Task prompt: Reproduce word for word the lines between the one containing "Image resolution: width=706" and the end of the entries below, both inclusive; leave out pictures.

[Entries taken from a collection]
⁂

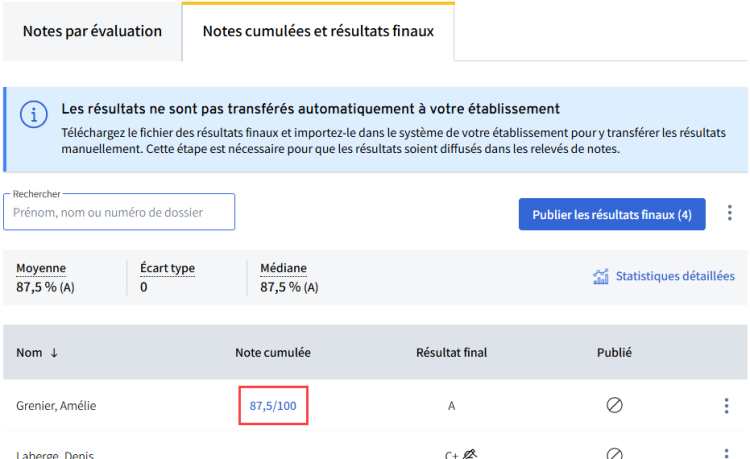Select Notes cumulées et résultats finaux tab
The width and height of the screenshot is (750, 459).
(318, 31)
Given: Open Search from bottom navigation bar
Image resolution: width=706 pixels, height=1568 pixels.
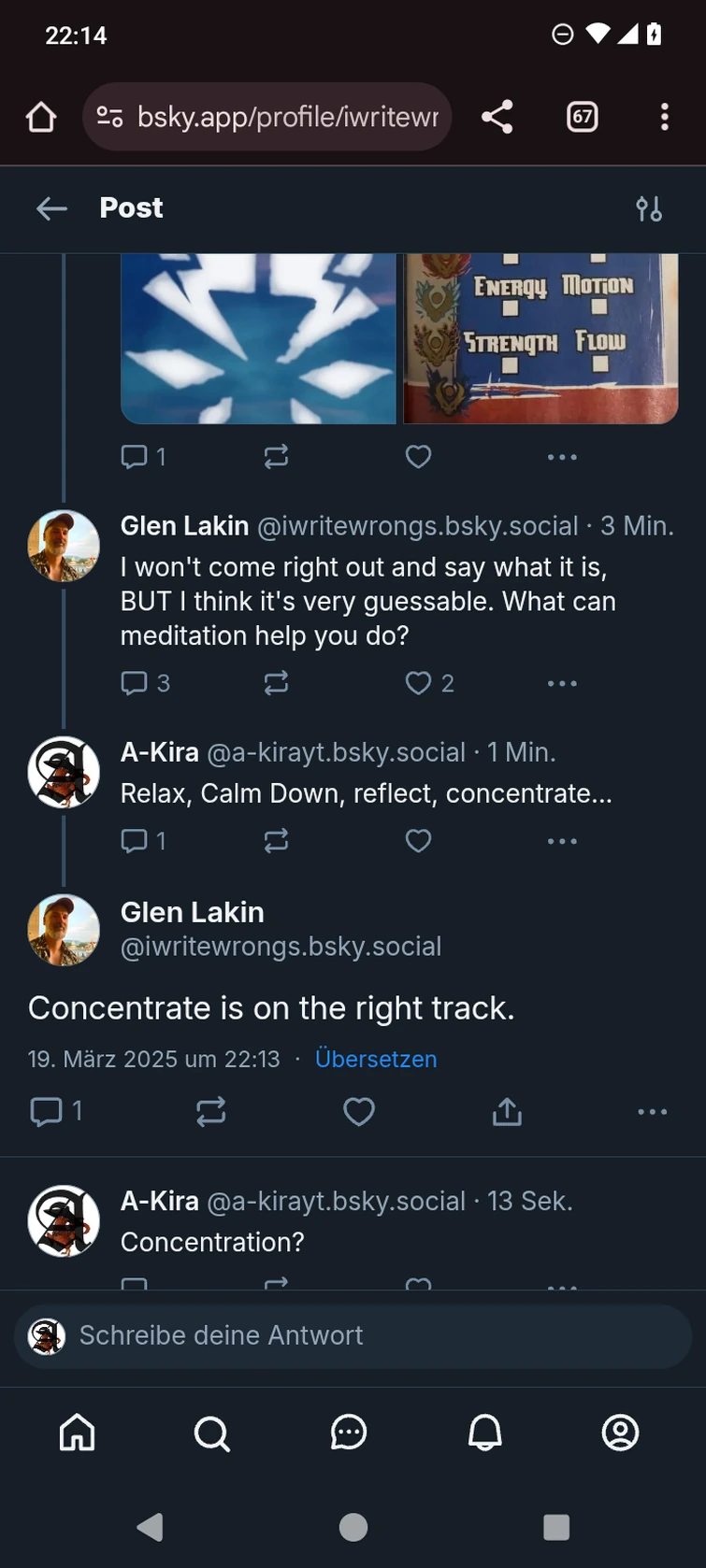Looking at the screenshot, I should pos(212,1433).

⁂

Result of the task:
Image resolution: width=706 pixels, height=1568 pixels.
Looking at the screenshot, I should pos(212,1433).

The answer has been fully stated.